I was climbing the wall, but I was working way too hard for it and my technique was beyond rusty. The self-feeding of my setup wasn’t great but I was able to deal with pulling slack, thinking of it like a lead. My real problem was that I was trying to climb the ice as if it was rock; heels too high, not setting a solid base with the feet, forgetting to look for subtle concavity for placements, wimpy swings due to not raising my elbows high.

This all resulted in quite a bit of hang-dogging and I didn’t want to take up a lane on the popular face, so I bumped my fixed line over to a short warm-up bulge in the woods and doubled my focus on the fundamental movement. I made lap after lap here until things really started to click. Overall I was happy with doing something that only a year ago would have felt just a bit too outside my skill set. I was totally in control and totally confident in my system.

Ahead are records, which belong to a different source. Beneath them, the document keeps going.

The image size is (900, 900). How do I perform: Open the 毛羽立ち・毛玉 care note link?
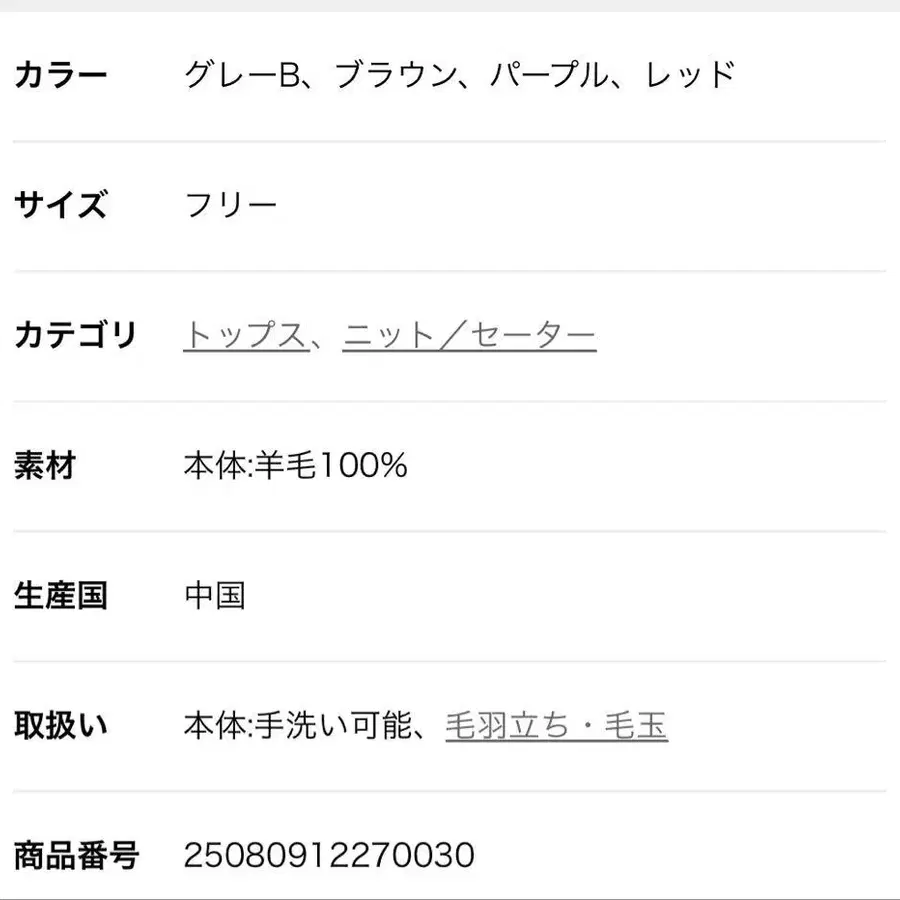coord(556,726)
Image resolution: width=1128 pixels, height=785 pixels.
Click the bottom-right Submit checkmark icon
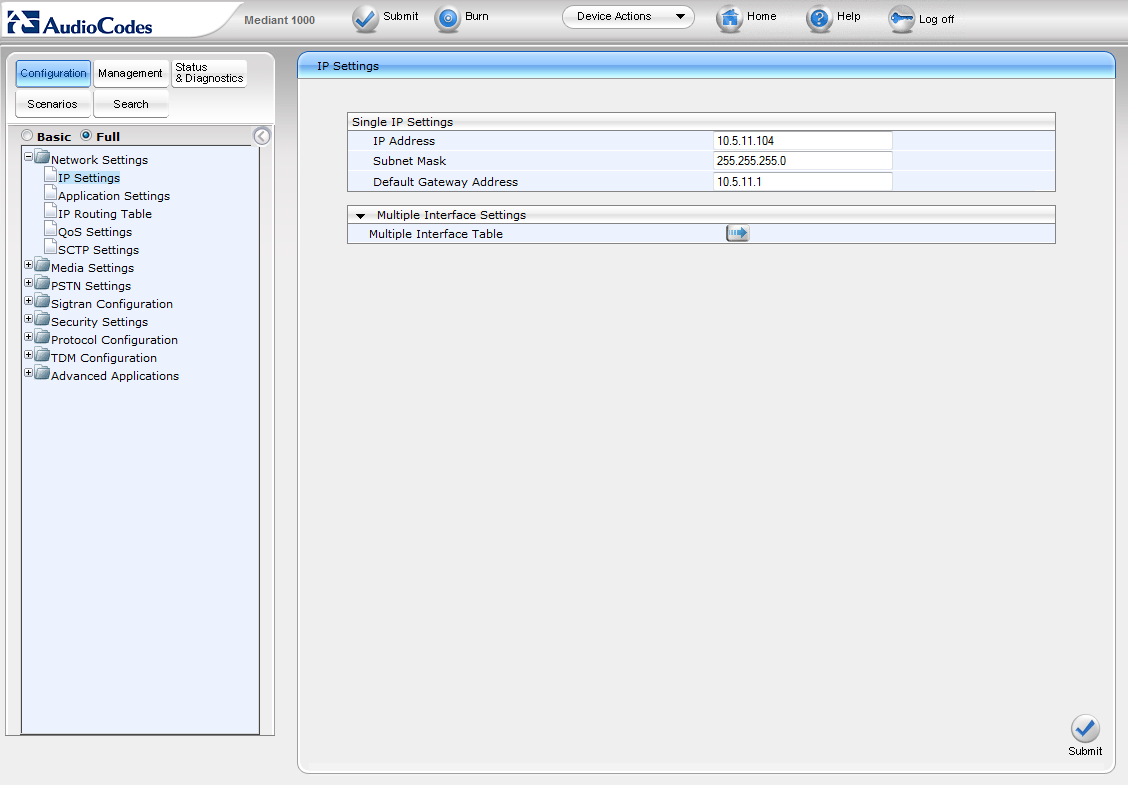click(x=1084, y=729)
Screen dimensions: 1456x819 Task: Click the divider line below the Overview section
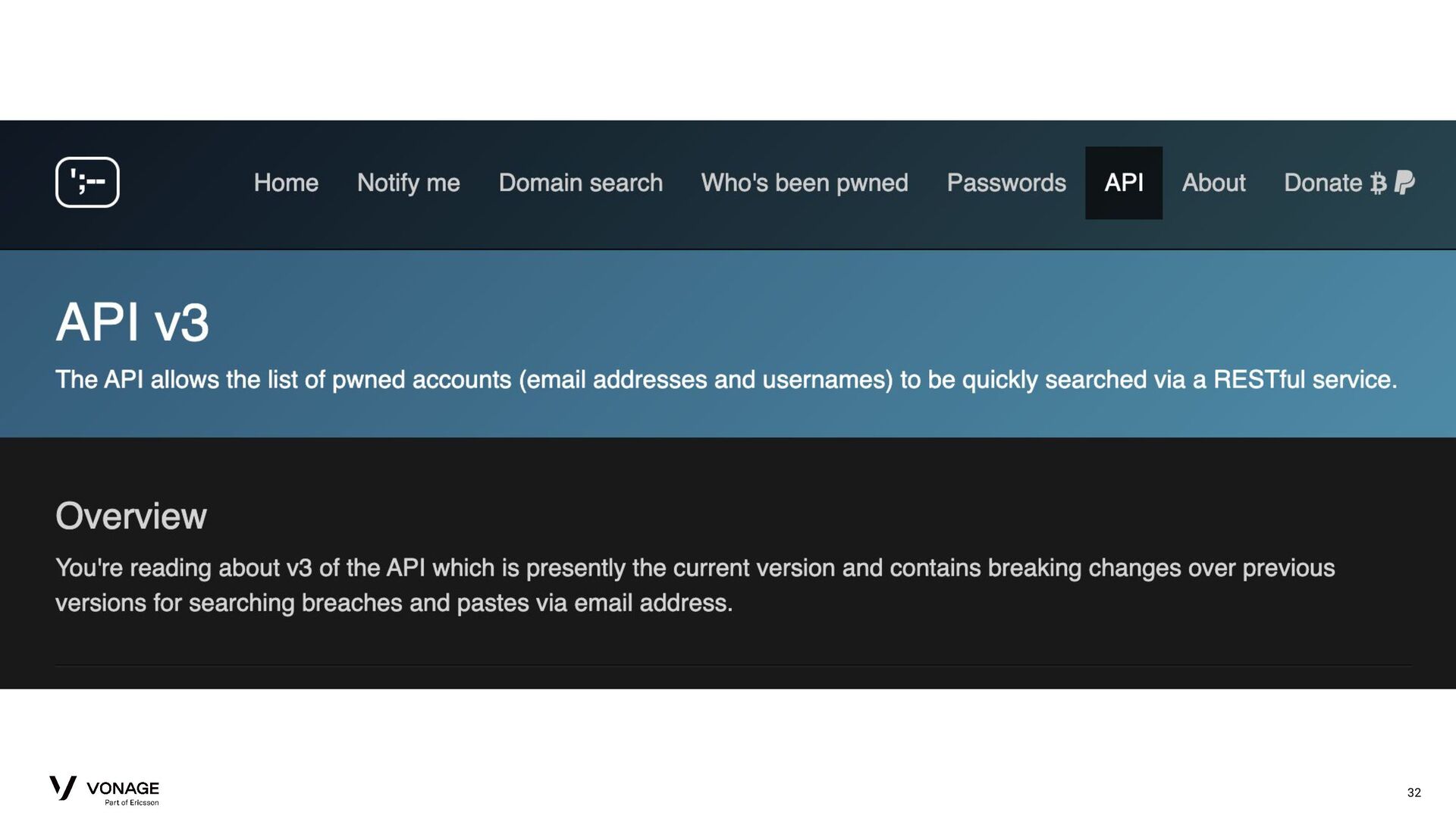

Ice TRS laps on the woodshed bulge, North End Cathedral, NH

The reason I haven’t gotten into much ice climbing this year is due to an issue I’ve noticed in my training and goal setting. As much as I love the multi-sport pursuit, the reality is that I’ve reached a point where achieving my goals requires a more focused approach to training. Giving up some (but not all) of those pleasure/social days in favor of planned, specific training periodized around the seasons and specific goals.

This season, my primary goal is to compete in the Tuckerman Inferno Skimo race. While the exact course will depend on conditions of the day, the general plan involves 4-5k ft of gain, both skinning and bootpacking, followed by two steep skiing descents. The race benefits the Mount Washington Avalanche Center and you can donate at the above link. MWAC puts out a great forecast product that helps people like me make informed decisions about avalanche hazard in the White Mountains.

Light is right, mostly

To this end, I put together a light ski kit focused on moving fast uphill and confidently descending firm “ice coast” conditions. For the ski heads; these are Fischer transalp 82’s, mounted with brakeless ATK Kuluar bindings and being driven by 2022 Scarpa Maestrales. I was a bit shy on the tech bindings at first but they were mounted by pros and I’ve come to trust these orange weapons deeply. I got the Maestrales for a steal and though they are super packed out, they are still very impressive AT boots.

I can’t expect to hang with the serious skimo athletes but I feel that I have a very real shot at beating the cut-off times and finishing the whole course. I’m also very hungry to ski the headwall of Tucks. I’ve been following a canned training plan by Evoke Endurance and achieving good consistency. Workouts include trail running, hiking with a weighted pack, basic strength, specific muscular endurance sessions, and sub-max (2-4k ft) resort AT days descending challenging runs. I will definitely be writing a race report, whatever the outcome.

Sunday worship at the temple of the blue bird – Cranmore NH

I recently made a solo trip of the Pinkham Notch – Tuckerman – Sherburne tour during an incredible weather window in ~3.5 hrs while taking leisurely transitions. Equipment and fitness felt dialed, if anything I need to keep the focus on my skiing technique leading up to the event.

Descending the run out of Right Gully – Tuckerman Ravine NH

I’ve only been climbing at the rock gym once a week in a effort to keep up relationships with partners and hopefully maintain my skills. Interestingly, this feels like it’s helped my climbing somehow. Because I only have that one session each week I’m able to approach it with a higher level of focus and intent.

My conclusion from this is that my lead climbing is currently being limited more by my mindset and technique than any physical barrier. My standing goal is a clean lead of 5.10a and I’ve recently reached a level where I can consistently get on a 5.9 on-sight lead and finish the route with one or two takes.

My friend R is quickly becoming a 5.10+ sport climber and our partnership is starting to feel very cool. I’m beginning to truly trust him to hold my rope and trust myself to do what needs to be done. Overhangs, stemming, outside edging, thin step-through traverses. Things that used to shut me down on lead, are feeling more and more comfortable.